Stored data entries:
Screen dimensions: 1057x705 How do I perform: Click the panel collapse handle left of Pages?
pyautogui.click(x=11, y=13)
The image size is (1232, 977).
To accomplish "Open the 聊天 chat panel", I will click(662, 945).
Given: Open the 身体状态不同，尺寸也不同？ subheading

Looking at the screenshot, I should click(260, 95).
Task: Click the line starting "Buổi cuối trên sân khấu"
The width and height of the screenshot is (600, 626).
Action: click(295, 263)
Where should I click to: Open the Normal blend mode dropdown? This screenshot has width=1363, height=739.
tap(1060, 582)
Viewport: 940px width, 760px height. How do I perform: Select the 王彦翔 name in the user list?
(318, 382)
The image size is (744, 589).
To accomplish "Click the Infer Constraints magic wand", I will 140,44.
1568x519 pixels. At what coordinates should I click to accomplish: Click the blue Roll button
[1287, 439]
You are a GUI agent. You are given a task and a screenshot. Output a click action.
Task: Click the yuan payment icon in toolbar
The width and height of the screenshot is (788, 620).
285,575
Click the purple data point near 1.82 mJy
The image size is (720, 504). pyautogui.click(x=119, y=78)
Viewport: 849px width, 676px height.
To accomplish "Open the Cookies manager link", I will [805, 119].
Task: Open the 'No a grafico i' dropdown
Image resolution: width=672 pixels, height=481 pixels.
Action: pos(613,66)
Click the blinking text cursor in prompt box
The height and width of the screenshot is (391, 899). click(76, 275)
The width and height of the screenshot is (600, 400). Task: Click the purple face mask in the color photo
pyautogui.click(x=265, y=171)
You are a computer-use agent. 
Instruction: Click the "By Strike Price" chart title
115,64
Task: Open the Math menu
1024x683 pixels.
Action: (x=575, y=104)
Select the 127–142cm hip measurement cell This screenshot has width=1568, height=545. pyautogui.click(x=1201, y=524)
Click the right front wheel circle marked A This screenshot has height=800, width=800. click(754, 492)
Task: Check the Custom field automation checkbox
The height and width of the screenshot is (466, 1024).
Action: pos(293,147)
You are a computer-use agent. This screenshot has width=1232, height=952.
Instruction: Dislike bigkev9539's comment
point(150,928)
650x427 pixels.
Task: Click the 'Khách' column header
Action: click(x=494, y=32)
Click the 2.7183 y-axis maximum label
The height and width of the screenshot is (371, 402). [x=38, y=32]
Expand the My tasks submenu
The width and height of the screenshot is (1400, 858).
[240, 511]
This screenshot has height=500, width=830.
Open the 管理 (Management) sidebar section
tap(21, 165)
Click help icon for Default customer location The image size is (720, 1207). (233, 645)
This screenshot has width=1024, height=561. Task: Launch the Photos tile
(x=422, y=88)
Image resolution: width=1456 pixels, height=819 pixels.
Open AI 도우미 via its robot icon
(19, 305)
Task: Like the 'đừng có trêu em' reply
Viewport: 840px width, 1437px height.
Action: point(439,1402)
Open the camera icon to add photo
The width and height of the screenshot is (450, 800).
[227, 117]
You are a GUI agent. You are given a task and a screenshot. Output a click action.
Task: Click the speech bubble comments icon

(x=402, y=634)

* _WHAT YOU NEED TO DO_
In the records above, the line with "Click the 2.7183 y-axis maximum label" marks the start and the line with "Click help icon" marks the end; copy that stretch exactly, both lines included, and nothing else.

* _ANSWER TO THE EXERCISE_
Click the 2.7183 y-axis maximum label
The height and width of the screenshot is (371, 402). [x=38, y=32]
Expand the My tasks submenu
The width and height of the screenshot is (1400, 858).
[240, 511]
This screenshot has height=500, width=830.
Open the 管理 (Management) sidebar section
tap(21, 165)
Click help icon for Default customer location The image size is (720, 1207). (233, 645)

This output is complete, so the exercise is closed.